Cosa significa, a livello interiore, archetipico, simbolico, tutto questo per noi? Significa rientrare in contatto con i simboli antichi di queste tradizioni, che fanno parte dell’inconscio collettivo: per noi un’occasione per ritualizzare le paure che ci angosciano. Mentre un tempo, nelle società antiche, la paura veniva esorcizzata mettendola “in scena”, ad esempio, oppure nelle feste durante le celebrazioni che erano veri e propri riti di passaggio. Oppure attraverso le danze e i sacrifici. Oggi la paura viene, invece, rimossa, reclusa dentro un mondo inaccessibile che abbiamo il terrore di scandagliare. Comprendiamo cosi l’importanza di un atto che evochi questi riti o li contempli, mediante, ad esempio, l’osservazione di un’Icona dei Tarocchi o una lettura degli Archetipi. La lettura stessa diventa un rito di passaggio: uno sguardo al limen della coscienza, a quell’ “anello che non tiene” di montaliana memoria  che ci faccia accedere al mondo della “soglia”, dove attingiamo a ciò che abbiamo sepolto, con gli strumenti della nostra struttura interiore .

“Samhain, capodanno celtico, è passaggio, soglia, conclusione e inizio. E’ conclusa la stagione del verde e inizia la vita del seme, il suo tempo nella terra prima della sua futura vita di pianta. Ed è l’inizio dell’attesa, del tempo interiore della preparazione, del buio. Il tempo in cui i semi dimorano nella terra quieta. E’ il buio da cui tutto ha inizio, il silenzio da cui sorgerà la prima vibrazione, quel vuoto iniziale che deve essere, perchè possa compiersi la nascita.
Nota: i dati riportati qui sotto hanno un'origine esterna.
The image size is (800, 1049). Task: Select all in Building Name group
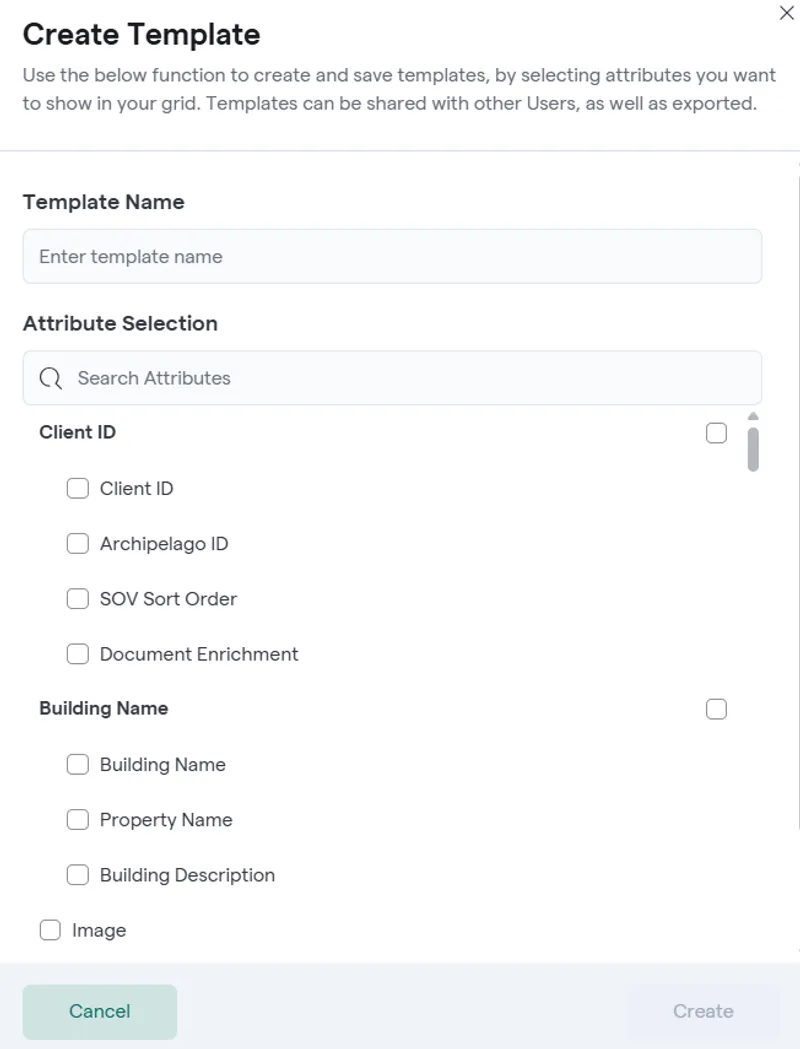point(716,709)
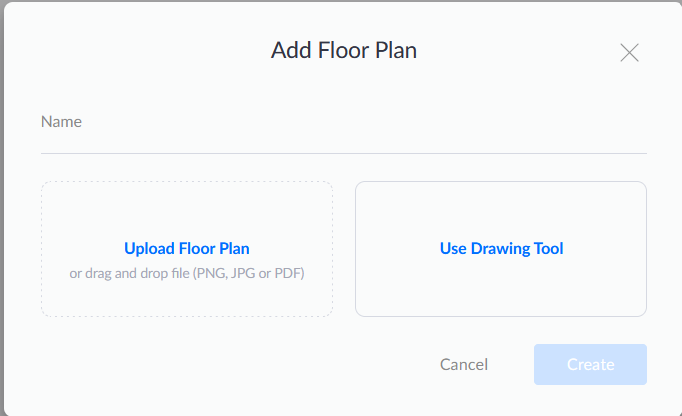682x416 pixels.
Task: Close the Add Floor Plan dialog
Action: pyautogui.click(x=629, y=53)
Tempo prezioso e necessario. Tempo di riposo e di ascolto silenzioso. Soglia di questo passaggio, del limitare tra vita, morte e vita, Samhain è porta aperta fra le dimensioni del tempo e delle esistenze. Custode di questa soglia è Ecate, antica dea che ne detiene le chiavi”.
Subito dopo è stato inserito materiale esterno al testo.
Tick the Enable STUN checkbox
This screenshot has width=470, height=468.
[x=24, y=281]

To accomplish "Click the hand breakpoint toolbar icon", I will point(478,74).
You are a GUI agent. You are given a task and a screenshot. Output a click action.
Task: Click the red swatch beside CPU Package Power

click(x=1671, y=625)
Nella danza della vita, Samhain è per noi il tempo del ritiro, dell’interiorità, l’occasione di andare nelle profondità del nostro essere. Per farlo, abbiamo bisogno di spogliarci di ciò che è esteriore, di lasciar andare quegli attaccamenti e aspetti di noi che non appartengono alla nostra essenza. E’ l’inizio del tempo in cui stiamo con noi stessi, per ritrovare il nostro nucleo prima di riaffacciarci di nuovo al mondo.

E qui bisogna stare attenti a non cadere nell’eterno equivoco dell’Ombra intesa come fattore negativo, da sopprimere, rimuovere. Non c’è vita senza morte, non c’è luce senza Ombra, non c’è Spirito senza materia, non c’è felicità senza dolore, non c’è positivo senza negativo e via dicendo. Quindi la polarità è l’essenza della nostra vita e così l’Ombra personale di ognuno di noi è parte essenziale della sua personalità. Siamo creature duali e perché viviamo nel mondo fisico e, in noi, non può esistere nulla di creativo, fattivo, spirituale e produttivo se non è supportato dalla sua parte di speculare di Ombra. 

Impariamo quindi ad onorare la notte di Samhain nel suo reale significato del tagliare e lasciar andare tutto quello che non ci serve per la spontanea espressione del nostro Sé. Tagliamo i rami secchi della nostra vita e prepariamoci anche noi al “riposo” dell’autunno.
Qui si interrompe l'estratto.